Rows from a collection
● ● ● ● ●

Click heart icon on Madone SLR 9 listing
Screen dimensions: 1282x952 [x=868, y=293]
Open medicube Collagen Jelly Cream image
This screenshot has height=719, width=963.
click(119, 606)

● ● ● ● ●

◆ TASK PROMPT ◆
Identify each row above that contains the string "Madone", and copy those rows in full. Count only matches with the same capitalization.

◆ OUTPUT FOR THIS EXERCISE ◆
Click heart icon on Madone SLR 9 listing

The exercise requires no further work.